The research was a real-time study of 13 volunteers to determine whether a red wine with a verified high polyphenol content differs from alcohol in its effects on specific markers associated with a greater risk of high blood pressure, coronary artery disease and heart failure.
Researchers at the Peter Munk Cardiac Centre of the Toronto General Hospital found that though after one drink of either red wine or alcohol, blood vessels were more 'relaxed' or dilated, which reduced the amount of work the heart had to do.
However, after two drinks, the heart rate, amount of blood pumped out of the heart, and action of the sympathetic nervous system all increased.
At the same time, the ability of the blood vessels to expand in response to an increase in blood flow diminished. This counteracted the beneficial effect of one drink of red wine or alcohol.
"We had anticipated that many of the effects of one ethanol drink would be enhanced by red wine. What was most surprising was how similar the effects were of red wine and ethanol. Any benefits that we found were not specific to red wine," said Dr. John Floras, Director of Cardiology Research at the Peter Munk Cardiac Centre, and at Mount Sinai Hospital, in whose laboratory the study was performed.
However, Dr. Floras has warned that this study measured the effects of these drinks on one occasion only. The effects of daily wine or alcohol intake may be quite different.
For the study, healthy, non-smoking adults who were not heavy drinkers or total alcohol abstainers were examined.

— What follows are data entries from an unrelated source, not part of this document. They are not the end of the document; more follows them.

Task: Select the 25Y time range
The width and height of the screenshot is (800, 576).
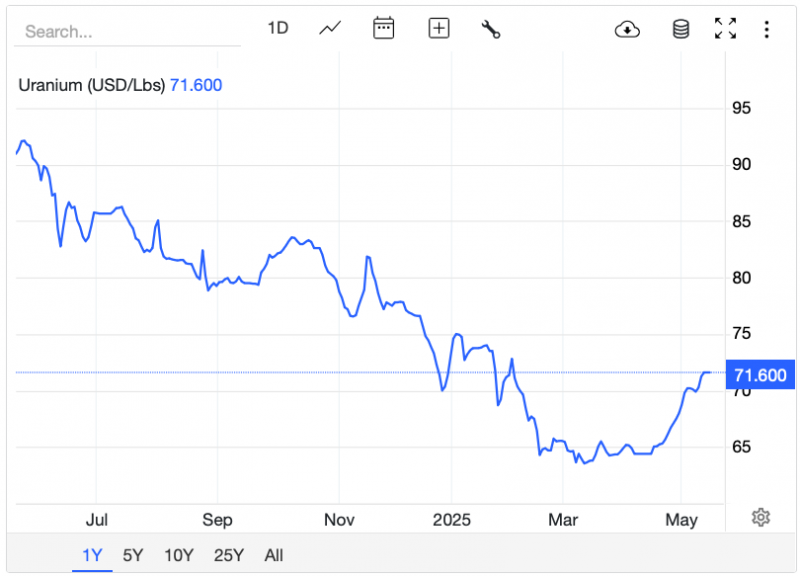Action: point(229,555)
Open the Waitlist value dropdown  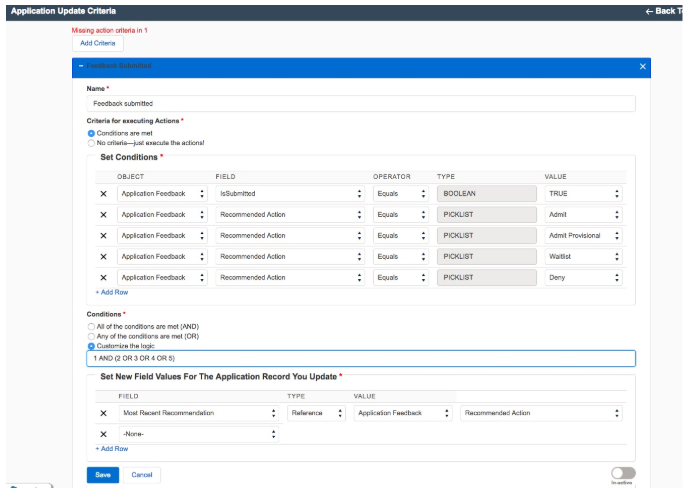point(584,256)
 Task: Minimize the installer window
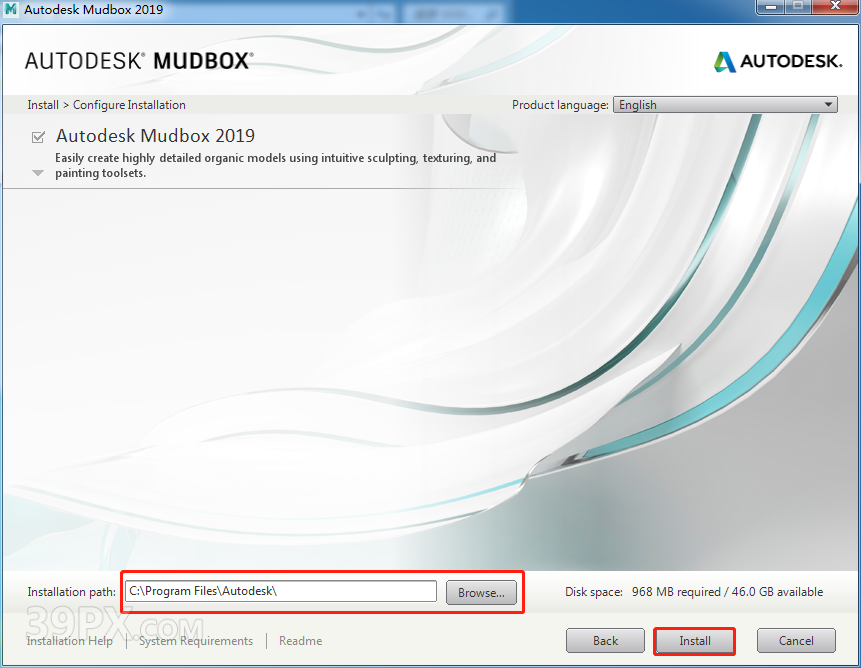pos(770,8)
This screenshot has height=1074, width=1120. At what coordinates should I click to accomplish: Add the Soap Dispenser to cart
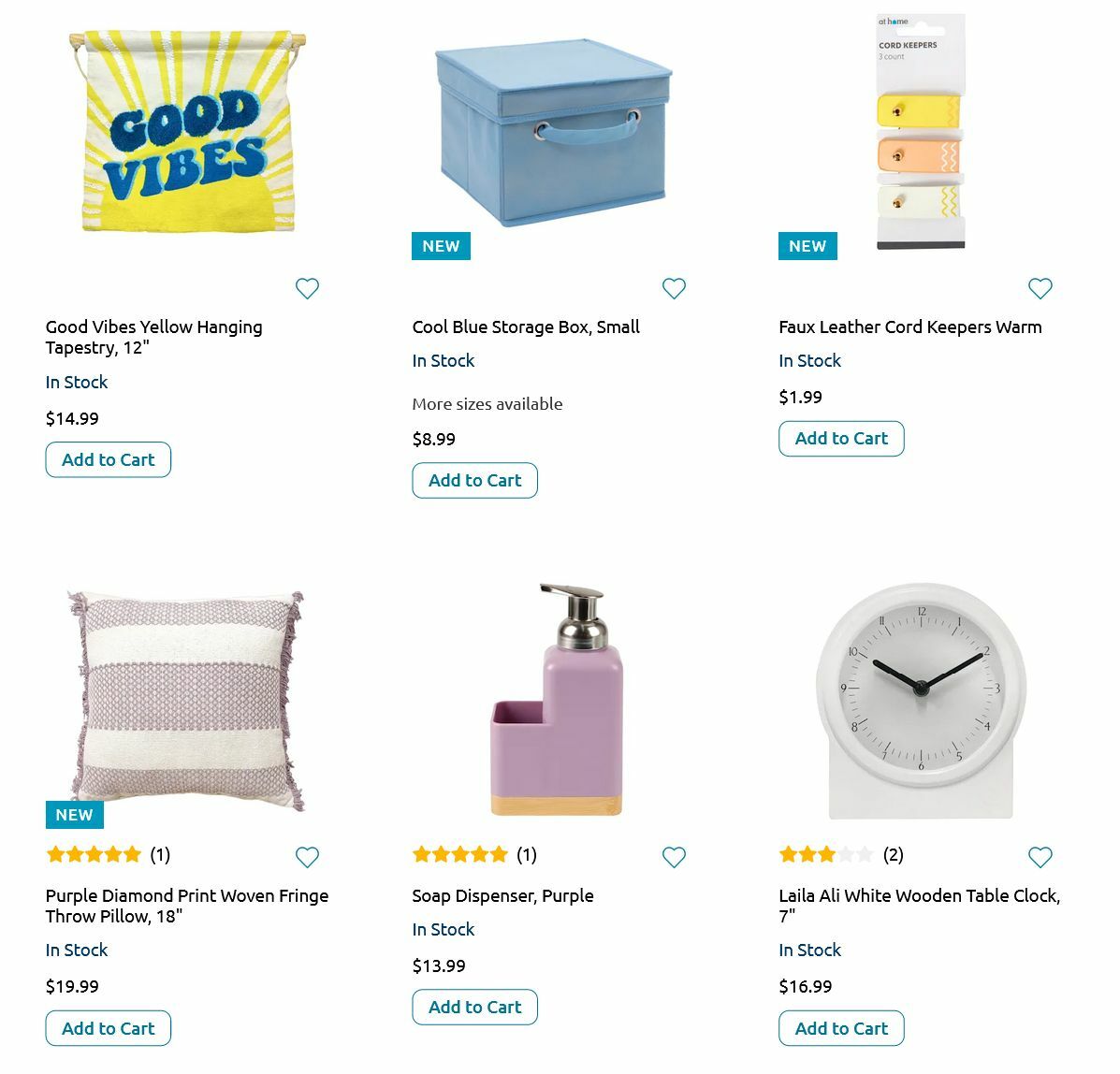[475, 1008]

Participants attended three separate morning sessions during which 'standard' drinks of red wine, ethanol or water were administered at random, single blind, and two weeks apart.
The findings showed that one drink of either red wine or alcohol has no effect on heart rate, blood pressure or sympathetic nerve activity, which activates the 'fight or flight' reaction and generally modulates heart rate and sets the diameter of blood vessels in order to redistribute blood; and dilates the brachial artery.
On the other hand two drinks of either alcohol or red wine increase sympathetic nerve activity, heart rate, and the amount of blood the heart pumps out, and also blunt the ability of the brachial artery to expand further in response to blood flow.
Rise in heart rate and sympathetic nerve activity are recognized markers for hypertension, heart failure and sudden death.
"Our findings point to a slight beneficial effect of one drink - be it alcohol or red wine - on the heart and blood vessels, whereas two or more drinks would seem to turn on systems that stress the circulation," Dr. Floras said.